• [WORK REQUEST]:
Write out the data below exactly, from its first line to the line containing "You are a computer-use agent. 1403x738", that line included.

Stored data entries:
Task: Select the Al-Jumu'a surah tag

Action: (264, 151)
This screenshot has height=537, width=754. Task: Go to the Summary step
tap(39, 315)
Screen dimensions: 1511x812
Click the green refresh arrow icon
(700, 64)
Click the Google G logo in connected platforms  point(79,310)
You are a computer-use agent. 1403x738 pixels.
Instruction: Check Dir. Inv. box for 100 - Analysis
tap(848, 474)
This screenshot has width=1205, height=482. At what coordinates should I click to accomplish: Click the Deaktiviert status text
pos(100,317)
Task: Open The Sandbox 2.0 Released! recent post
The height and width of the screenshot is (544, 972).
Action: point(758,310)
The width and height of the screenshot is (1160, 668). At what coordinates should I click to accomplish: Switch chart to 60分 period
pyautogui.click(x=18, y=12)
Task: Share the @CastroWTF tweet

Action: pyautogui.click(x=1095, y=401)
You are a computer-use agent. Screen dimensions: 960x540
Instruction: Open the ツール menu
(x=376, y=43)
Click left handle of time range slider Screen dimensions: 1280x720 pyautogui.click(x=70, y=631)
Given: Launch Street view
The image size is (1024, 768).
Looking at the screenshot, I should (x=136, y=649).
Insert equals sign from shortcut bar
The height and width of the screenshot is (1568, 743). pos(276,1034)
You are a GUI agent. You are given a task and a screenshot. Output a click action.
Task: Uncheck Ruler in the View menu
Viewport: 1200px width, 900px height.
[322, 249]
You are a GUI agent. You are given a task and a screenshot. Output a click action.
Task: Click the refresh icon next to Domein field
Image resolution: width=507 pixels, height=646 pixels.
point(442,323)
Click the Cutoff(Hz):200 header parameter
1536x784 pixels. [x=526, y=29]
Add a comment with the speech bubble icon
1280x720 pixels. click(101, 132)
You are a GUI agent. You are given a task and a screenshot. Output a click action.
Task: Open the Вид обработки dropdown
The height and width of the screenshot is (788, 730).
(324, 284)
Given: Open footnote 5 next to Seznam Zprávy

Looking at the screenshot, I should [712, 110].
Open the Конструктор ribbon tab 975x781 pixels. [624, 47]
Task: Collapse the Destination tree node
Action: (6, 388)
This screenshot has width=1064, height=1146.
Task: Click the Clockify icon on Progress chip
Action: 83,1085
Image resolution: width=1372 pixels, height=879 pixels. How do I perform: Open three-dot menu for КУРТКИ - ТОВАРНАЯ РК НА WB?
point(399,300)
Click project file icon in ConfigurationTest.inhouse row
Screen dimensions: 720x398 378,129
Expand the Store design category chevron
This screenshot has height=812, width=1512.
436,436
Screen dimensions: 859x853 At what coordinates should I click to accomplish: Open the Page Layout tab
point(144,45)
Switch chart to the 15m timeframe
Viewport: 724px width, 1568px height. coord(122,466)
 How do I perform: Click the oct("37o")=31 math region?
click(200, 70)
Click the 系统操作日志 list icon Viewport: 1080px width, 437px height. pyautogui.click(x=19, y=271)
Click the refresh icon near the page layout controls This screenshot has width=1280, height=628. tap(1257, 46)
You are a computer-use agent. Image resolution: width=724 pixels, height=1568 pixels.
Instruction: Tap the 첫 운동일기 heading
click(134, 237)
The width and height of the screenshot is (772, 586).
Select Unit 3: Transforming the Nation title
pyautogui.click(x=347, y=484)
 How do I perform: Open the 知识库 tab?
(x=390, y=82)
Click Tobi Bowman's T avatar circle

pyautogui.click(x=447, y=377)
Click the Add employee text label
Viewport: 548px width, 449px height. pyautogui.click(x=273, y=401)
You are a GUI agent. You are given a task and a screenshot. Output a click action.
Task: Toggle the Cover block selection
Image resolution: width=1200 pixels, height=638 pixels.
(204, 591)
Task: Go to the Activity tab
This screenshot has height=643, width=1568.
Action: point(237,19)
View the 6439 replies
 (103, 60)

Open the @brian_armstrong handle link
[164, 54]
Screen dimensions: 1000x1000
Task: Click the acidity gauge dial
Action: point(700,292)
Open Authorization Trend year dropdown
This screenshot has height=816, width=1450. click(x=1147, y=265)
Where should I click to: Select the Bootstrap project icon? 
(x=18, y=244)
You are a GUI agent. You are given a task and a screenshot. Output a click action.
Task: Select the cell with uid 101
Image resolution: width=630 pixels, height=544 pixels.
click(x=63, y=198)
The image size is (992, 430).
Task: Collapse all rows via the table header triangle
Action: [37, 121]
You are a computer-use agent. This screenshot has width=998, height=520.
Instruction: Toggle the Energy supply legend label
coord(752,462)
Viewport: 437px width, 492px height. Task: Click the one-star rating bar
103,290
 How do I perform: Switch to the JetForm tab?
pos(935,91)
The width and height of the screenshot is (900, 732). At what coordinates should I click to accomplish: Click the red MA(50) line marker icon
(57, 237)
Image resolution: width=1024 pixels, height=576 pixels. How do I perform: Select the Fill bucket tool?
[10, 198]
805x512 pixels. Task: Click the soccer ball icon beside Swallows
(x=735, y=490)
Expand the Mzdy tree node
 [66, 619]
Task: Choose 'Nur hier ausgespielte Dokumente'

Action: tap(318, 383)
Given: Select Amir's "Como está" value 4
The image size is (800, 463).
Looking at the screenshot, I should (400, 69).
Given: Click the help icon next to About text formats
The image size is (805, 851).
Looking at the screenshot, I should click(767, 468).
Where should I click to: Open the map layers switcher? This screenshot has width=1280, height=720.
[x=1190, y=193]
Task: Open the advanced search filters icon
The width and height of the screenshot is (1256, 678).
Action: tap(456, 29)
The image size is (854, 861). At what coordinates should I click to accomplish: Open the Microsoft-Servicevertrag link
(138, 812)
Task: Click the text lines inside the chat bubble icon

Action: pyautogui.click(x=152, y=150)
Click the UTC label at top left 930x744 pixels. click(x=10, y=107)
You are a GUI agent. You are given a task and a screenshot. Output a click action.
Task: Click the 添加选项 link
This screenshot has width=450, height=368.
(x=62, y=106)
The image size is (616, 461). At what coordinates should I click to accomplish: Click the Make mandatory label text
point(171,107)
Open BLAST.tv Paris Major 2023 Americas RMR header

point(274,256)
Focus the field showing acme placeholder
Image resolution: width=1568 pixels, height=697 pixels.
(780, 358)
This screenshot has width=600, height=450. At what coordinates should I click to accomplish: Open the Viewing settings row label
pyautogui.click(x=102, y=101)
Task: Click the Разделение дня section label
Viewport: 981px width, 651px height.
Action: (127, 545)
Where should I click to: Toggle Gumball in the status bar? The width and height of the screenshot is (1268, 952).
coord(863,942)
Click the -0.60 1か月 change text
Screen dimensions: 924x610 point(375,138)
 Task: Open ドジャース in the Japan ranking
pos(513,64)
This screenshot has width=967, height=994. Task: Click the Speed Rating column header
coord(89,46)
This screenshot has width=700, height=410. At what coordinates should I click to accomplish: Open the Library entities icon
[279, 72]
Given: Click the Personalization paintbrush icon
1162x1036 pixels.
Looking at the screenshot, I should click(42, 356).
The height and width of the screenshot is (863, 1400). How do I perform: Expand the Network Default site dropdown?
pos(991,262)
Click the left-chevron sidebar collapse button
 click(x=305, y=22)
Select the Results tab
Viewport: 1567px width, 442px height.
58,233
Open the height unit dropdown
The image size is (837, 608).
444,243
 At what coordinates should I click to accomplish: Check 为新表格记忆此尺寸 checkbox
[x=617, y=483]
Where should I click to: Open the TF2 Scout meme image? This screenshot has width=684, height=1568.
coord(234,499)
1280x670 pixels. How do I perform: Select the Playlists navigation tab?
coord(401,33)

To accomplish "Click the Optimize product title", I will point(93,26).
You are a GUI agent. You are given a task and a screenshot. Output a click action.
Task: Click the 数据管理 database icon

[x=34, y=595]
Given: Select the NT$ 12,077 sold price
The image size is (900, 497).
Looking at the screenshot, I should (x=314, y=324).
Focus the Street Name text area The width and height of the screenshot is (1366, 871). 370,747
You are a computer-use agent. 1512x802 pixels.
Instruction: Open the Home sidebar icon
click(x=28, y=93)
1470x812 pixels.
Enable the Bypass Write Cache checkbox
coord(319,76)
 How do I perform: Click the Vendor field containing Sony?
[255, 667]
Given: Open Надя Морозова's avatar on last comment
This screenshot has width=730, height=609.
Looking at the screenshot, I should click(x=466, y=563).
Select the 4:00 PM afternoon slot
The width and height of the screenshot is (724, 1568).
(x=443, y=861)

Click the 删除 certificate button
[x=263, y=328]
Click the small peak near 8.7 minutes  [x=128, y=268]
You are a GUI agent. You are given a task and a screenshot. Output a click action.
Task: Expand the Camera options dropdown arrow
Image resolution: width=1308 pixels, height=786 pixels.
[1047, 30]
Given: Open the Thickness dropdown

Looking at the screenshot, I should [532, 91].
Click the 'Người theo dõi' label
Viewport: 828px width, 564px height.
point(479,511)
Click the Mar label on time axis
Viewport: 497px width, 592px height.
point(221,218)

• [RESULT OF THE EXERCISE]:
Task: Select the Al-Jumu'a surah tag

Action: (264, 151)
This screenshot has height=537, width=754. Task: Go to the Summary step
tap(39, 315)
Screen dimensions: 1511x812
Click the green refresh arrow icon
(700, 64)
Click the Google G logo in connected platforms  point(79,310)
You are a computer-use agent. 1403x738 pixels.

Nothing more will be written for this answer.